Sparked by its work on global efforts to target non-communicable disease prevention in 2000, the World Health Organization commissioned a global strategy on diet and physical activity. The physical activity interest followed efforts that had led to the initial global "Move for Health Day" in 2002. WHO assembled a reference group for the global strategy, and a regional consultation process with countries was undertaken. Underpinning the responses was the need for more physical activity advocacy; partnerships outside of health including urban planning; development of national activity guidelines; and monitoring of the implementation of the strategy.
The consultation process was an important mechanism to confirm the importance and elevate the profile of physical activity within the global strategy. It is suggested that separate implementation strategies for diet and physical activity may be needed to work with partner agencies in disparate sectors (e.g. urban planning for physical activity, agriculture for diet). International professional societies are well situated to make an important contribution to global public health by advocating for the importance of physical activity among risk factors; developing international measures of physical activity and global impacts of inactivity; and developing a global research and intervention agenda.

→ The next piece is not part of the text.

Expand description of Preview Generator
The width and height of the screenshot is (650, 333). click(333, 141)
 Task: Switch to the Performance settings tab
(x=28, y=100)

Physical inactivity is recognized as a major risk factor for non-communicable diseases (NCDs), and ranks between the second and sixth most important risk factor in contributing to the population burden of disease in westernized countries [1–3]. The increasing global problem of NCDs means that obesity, poor diet and inactivity are increasing problems for countries in the epidemiological transition .
From a physical activity standpoint, it is interesting to reflect on the temporal relationship between the accrual of evidence and the time delays to the development of policy frameworks for action. Initial epidemiological studies in the 1950s and 1960s identified, for the first time, population level evidence that inactivity was a risk factor for cardiovascular disease or for all cause mortality [5, 6]. This evidence continued to accumulate, such that by 1987 a systematic review reported a consistent relationship between inactivity and cardiovascular disease . Three years later, this was confirmed by a formal meta-analysis . This period and the following half dozen years was characterized by increased interest and advocacy by physical activity researchers and organizations, resulting in consensus statements and a US Surgeon General's Report [9, 10]. Gradually, some countries engaged with the physical activity agenda, developed guidelines and started to identify physical activity related health targets [10–12]. However, most countries paid little attention to addressing levels of inactivity in a systematic manner.
Over the past few years the World Health Organization (WHO) has become interested in NCD prevention as a global health concern, fueled by WHO discussion and a resolution to focus on NCD prevention and control in mid 2000 . This document urged countries to "to develop national policy frameworks... to create conducive environment for healthy lifestyles... (largely due to) unhealthy diet, physical inactivity and tobacco use" .
Interest in NCD prevention led to reflections on the contributory risk factors, and in a global context, diet and inactivity became issues of concern. Increasing rates of obesity among youth have been recognized since the 1960s , and since around 1980 among adults , but quite suddenly since the late 1990s, obesity has received increasing political and media interest. This further contributed to increased international interest in inactivity and poor diet by around 2000 or 2001. Furthermore, following the advocacy and efforts stimulated by the Agita programs in South America created interest in developing countries . As a consequence of these efforts, and of the WHA53.17 resolution, the Director General of WHO in 2001 recommended that world Health Day in 2002 should be physical activity focused, and the 'Move for Health' initiative was launched in early 2002 .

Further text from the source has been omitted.